I'm not perfect. I never say I am. If anything, I've walked around for years feeling like I'm less then, or I just don't get this "life thing" and I use to feel I was doing it all wrong. But now - I do like myself more. And...even though the crankies come up - it's not attractive - I'm dealing with it. I like who I am. I'm actually doing a lot right. I'm trying to be more communicative - apologize when I can - and have open discussions when possible. I also practice being silent until I can calmly speak.
I love the holiday season. But it can also be a time of emotions. There are expectations, feelings of competition, old wounds open up, family arguments - and then - there are deep soothing breaths, acknowledging my blessings, feeling gratitude for all the things I do have, letting go of the comparison game, letting go of old past stuff that doesn't serve me any more, not having family arguments - being open to non violent loving communication.
Take it easy on yourself. Mental Girl is here - in your corner.

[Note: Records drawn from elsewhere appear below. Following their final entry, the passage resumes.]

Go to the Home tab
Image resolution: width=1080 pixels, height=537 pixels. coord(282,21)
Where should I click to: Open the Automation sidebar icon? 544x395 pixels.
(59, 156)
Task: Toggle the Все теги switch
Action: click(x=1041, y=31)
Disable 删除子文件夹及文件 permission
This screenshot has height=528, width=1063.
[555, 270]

I don't turn a blind eye to all the advice I've gotten about exercise. I do think it's important. I've joined gyms - I've done the classes - I've tried some of the new fangled stuff. And some of it - it's just not for me. I think moving - getting my joints and muscles activated is important. I move around. I stretch. I garden. I do housework. I do a lot of housework. I've got a house full of family and pets - so there is a lot of cleaning around here. I go a lot of walks. Those things get me moving - and I like to do them. But come on! I don't believe in shaming or guilting people into starting an exercise routine. I believe in encouraging them to find the right exercise for them - and to encourage them to enjoy it - because that's the way I believe you'll stay motivated.
Hey, think about it. When I squat down and clean the cat box - I am working my muscles. When I stand and do dishes - I can squeeze my butt and stand on my tip toes - and get some butt exercises in. I do the tree pose every morning. I actually enjoy doing that one in the morning. When I get outside and pull weeds - I'm working a lot of muscles. I take my walks, taking pictures, watching the neighbors and the neighborhood - so I end up enjoying it. My body is moving and I begin to percolate. I also have - and it's taken time - kicked it up a notch - and I'm trying a walk/run three times a week. I'm doing some pushups, plank and squats. But.....BUT....I don't overdo it. I do what I can. Most of the time - it's around 10 - 15 of them. I can hold plank for maybe....20 seconds. But it's something. Sure - other people are doing 5 sets of 10. Holding plank for 2 minutes. Good for you. This isn't a competition. I'm here to feel good about myself, my body and my mind.
So I did a quick podcast this morning:
I'm excited about the weekend because I'm going to see some friends. I'm still celebrating turning 50. I took the whole month to do it. I figured - since I didn't want a party - too expensive and overwhelming - I decided to have a bunch of one-on-ones. So far - it's going pretty good.
To being me! To being you. There's plenty for all of us. Mental Girl is here to remind you to stay on the self care path - it's ok - you aren't alone.